Bitcoin security is based on SHA256 and the discrete log assumption:

• GPG keys are used to sign hashes of Bitcoin Core or commits.
• There was an alert key.
• Some offchain protocols use OMDL (a stronger assumption).

Correctness proofs:

• Correct, but there are losses in proofs.
• You shouldn't use Schnorr on secp256k1 if you only trust the ROM.
• If a system only has a proof:
  • There's an alternative model.
    • 0 testing assumption: Assume your hash function receives a polynomial and doesn’t output a root of the polynomial.

In silent payments:

• They use ECDH but don’t hash the result; this should have a proof.

Cultural notes:

• There’s a lot of culture: a wrong proof might be accepted if the loss doesn’t "count."
• The secp256k1 curve is pretty straightforward.

Multiparty ECDSA:

• Dismissed in Bitcoin space due to the Paillier cryptoassumption (related to RSA).

Crypto assumptions:

• Some assumptions are stable (e.g., discrete log), but RSA and pairing curves have weakened.
• Quantum computers (QC) break the discrete log.
  • Collisions in QC are not better than classical computers.
  • (Second-) preimage in QC requires square root work using Grover’s algorithm.

Post-quantum cryptography (PQ):

• Two categories:
  1. Based on hashes.
  2. Others:
     • Lattices.
     • Isogenies (recently broken).
     • Codes (stable since the 1960s but require megabytes of data).
• Is QC even a problem?
  • Opinion: It will completely destroy Bitcoin, so it’s not worth worrying about.
  • We should present a technical solution to signatures at least.

• ROM works well with quantum computers, but instantiation with a hash function isn’t satisfactory anymore.
• In QROM, you can query a hash function on a superposition of states.
• Can prove knowledge of BIP39 keys if QC becomes relevant.

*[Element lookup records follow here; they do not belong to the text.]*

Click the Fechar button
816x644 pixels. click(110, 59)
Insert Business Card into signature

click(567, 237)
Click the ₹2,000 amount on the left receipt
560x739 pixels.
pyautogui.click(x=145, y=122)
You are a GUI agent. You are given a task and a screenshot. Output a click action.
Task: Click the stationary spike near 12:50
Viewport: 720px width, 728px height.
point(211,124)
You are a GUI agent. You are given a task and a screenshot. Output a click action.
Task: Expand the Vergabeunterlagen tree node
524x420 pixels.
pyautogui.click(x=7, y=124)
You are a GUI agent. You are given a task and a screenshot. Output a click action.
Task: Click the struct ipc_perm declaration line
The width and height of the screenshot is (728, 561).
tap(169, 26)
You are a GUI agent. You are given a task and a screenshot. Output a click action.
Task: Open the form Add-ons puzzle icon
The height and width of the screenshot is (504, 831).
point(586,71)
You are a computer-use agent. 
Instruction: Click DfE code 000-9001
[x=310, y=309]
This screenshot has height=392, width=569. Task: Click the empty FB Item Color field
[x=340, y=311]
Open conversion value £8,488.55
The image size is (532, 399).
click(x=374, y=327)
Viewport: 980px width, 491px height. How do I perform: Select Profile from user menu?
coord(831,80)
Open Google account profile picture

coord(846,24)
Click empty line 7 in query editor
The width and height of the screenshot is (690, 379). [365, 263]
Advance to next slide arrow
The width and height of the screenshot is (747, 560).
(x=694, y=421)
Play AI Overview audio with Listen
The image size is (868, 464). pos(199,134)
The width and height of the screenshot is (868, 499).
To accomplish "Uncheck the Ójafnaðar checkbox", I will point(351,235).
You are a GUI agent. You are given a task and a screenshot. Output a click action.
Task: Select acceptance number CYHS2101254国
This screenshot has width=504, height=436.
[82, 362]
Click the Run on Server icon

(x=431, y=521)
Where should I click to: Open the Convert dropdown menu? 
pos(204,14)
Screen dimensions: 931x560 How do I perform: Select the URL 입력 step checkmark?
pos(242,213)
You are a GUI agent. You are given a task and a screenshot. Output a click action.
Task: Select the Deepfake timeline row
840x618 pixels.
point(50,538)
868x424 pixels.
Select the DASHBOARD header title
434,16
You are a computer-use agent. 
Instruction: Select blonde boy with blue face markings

• Best to have a scheme ready now.
• Hash-based signatures should be easy to implement.
• Bandwidth isn’t currently a problem (not the bottleneck for IBD).

NIST standards:

• FAEST: 5kB signatures.
• SPHINCS.
• There’s a BIP for post-quantum signatures.

Idea:

• Put a Lamport public key in the taproot tree + reserve an OP code for it.
  • Soft-fork out key path spend.
  • But then what?

Concerns:

• Transition to PQ could be very fast.
• We should not trust the government to help with the PQ transition.
• Currently, no good PQ signature scheme exists.
• NIST is continuing to standardize PQ signatures.

Using SNARK:

• Can aggregate all signatures in a block.
• A 40MB PQ block might take as long to verify as a 4MB block today.

Other notes:

• Bandwidth is increasing worldwide (including in sub-Saharan Africa).
• There’s a recent post-quantum BIP, but details are scarce.
• The timewarp attack still exists.
• QC attacks on signatures wouldn’t necessarily break Bitcoin’s social contract.

• Shared understanding of what could and should be done.
  • Commit to a public key in the taproot tree and an opcode:

    <Schnorr pk> <CHECKSIGVERIFY> <Lamport public key> <OP_NOP42>
    

    • This doesn’t work because there are no NOPs in Tapscript for redefining—just a real NOP.

Lamport signatures:

• With Lamport sigs, you could potentially implement covenants (humorously noted as "lol").